▶ **Data records**:
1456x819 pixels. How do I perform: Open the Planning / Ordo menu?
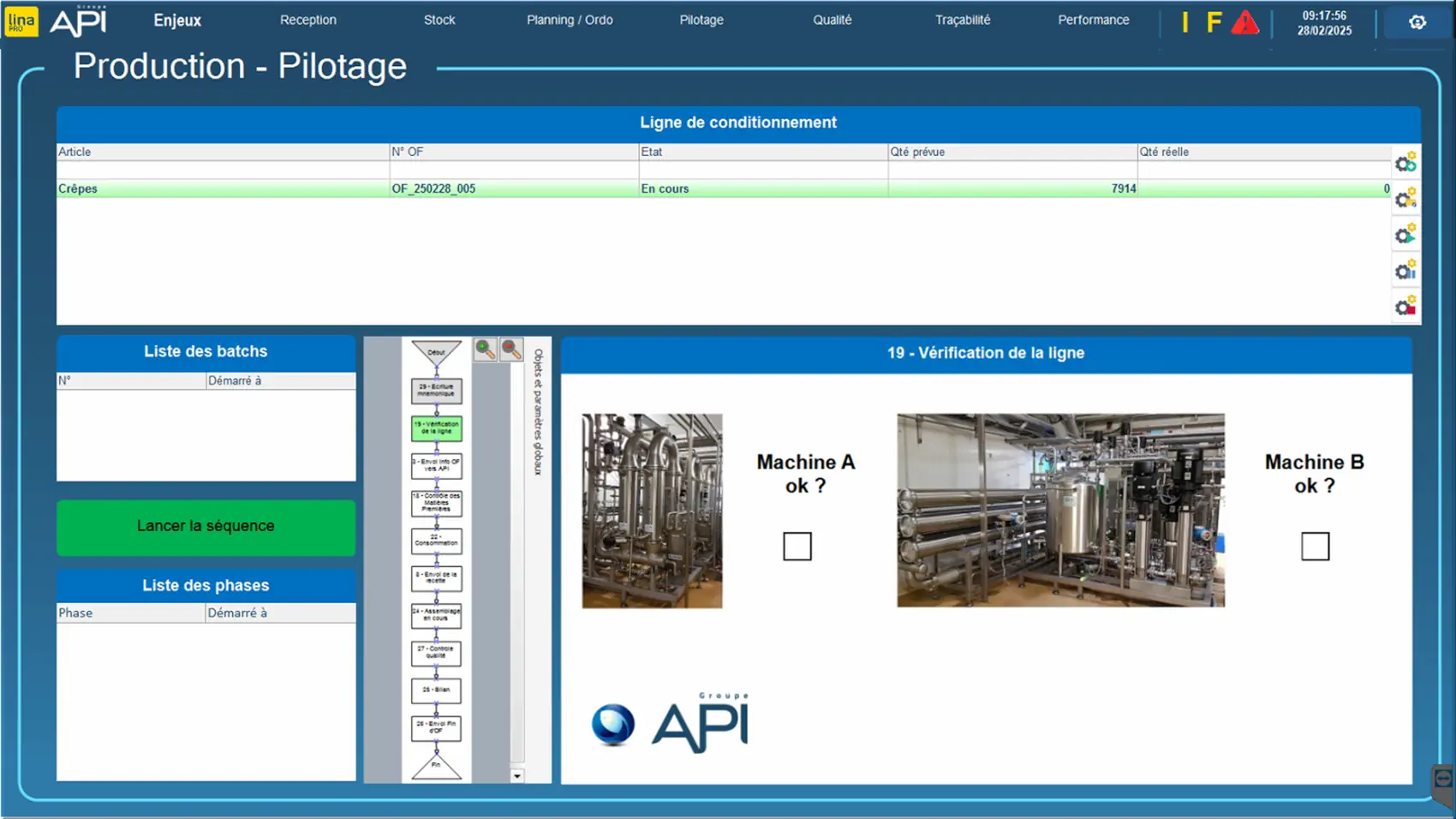[570, 20]
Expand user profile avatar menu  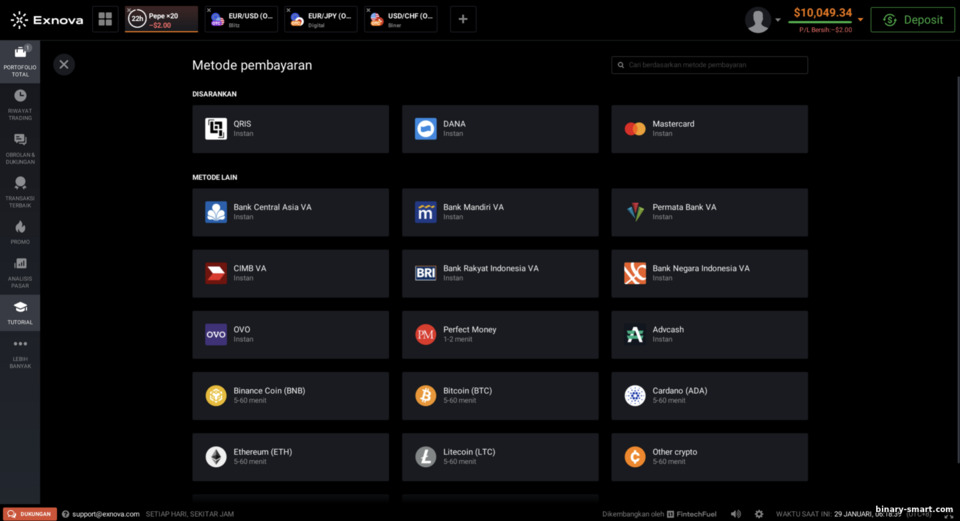point(758,20)
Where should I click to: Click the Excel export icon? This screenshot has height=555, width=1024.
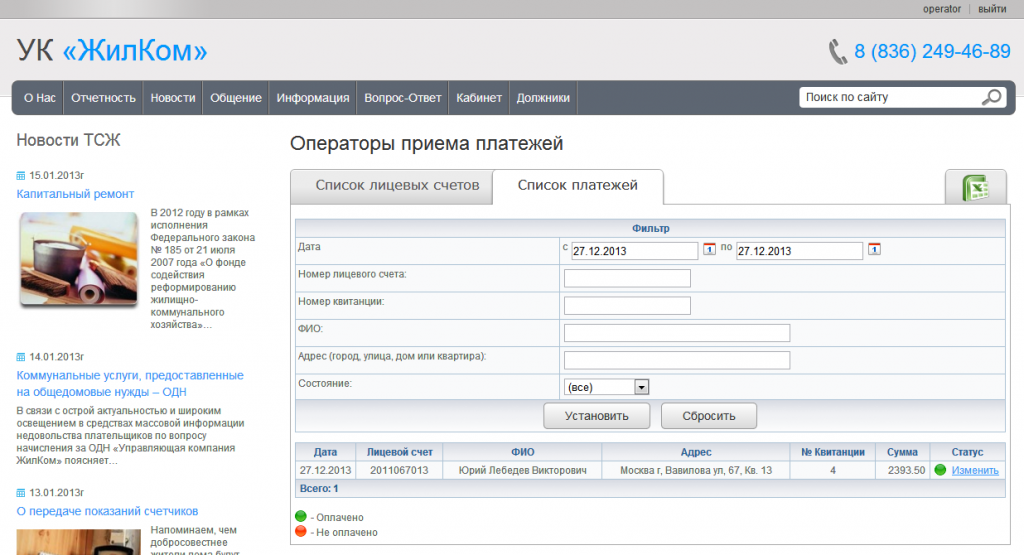pyautogui.click(x=974, y=188)
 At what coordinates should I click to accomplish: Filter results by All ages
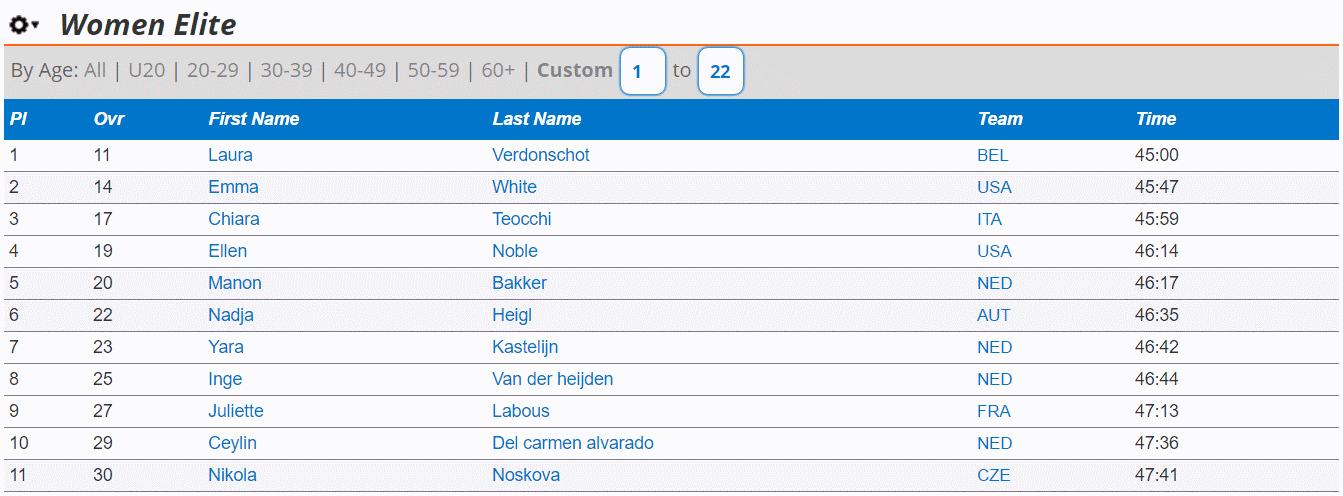pyautogui.click(x=95, y=71)
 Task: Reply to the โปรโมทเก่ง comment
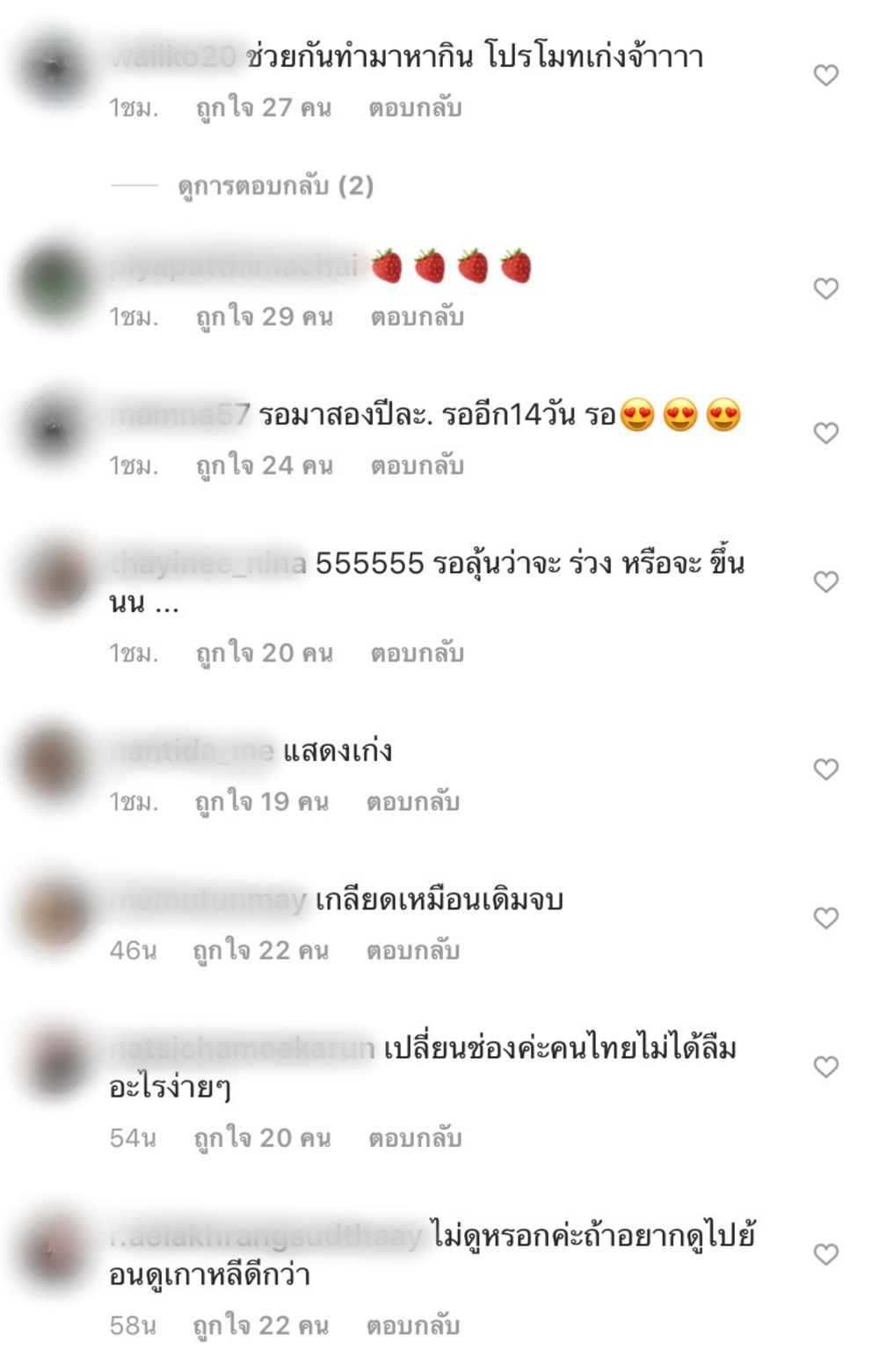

▶ **Exercise aim**: If a picture falls within the span, leave it out, and reproduce exactly the lines from the one containing "Where should I" through the end of the material, and no others.

▶ **Exercise solution**:
Where should I click to: Click the Excel export icon? This screenshot has height=555, width=1024.
pyautogui.click(x=974, y=188)
 At what coordinates should I click to accomplish: Filter results by All ages
pyautogui.click(x=95, y=71)
 Task: Reply to the โปรโมทเก่ง comment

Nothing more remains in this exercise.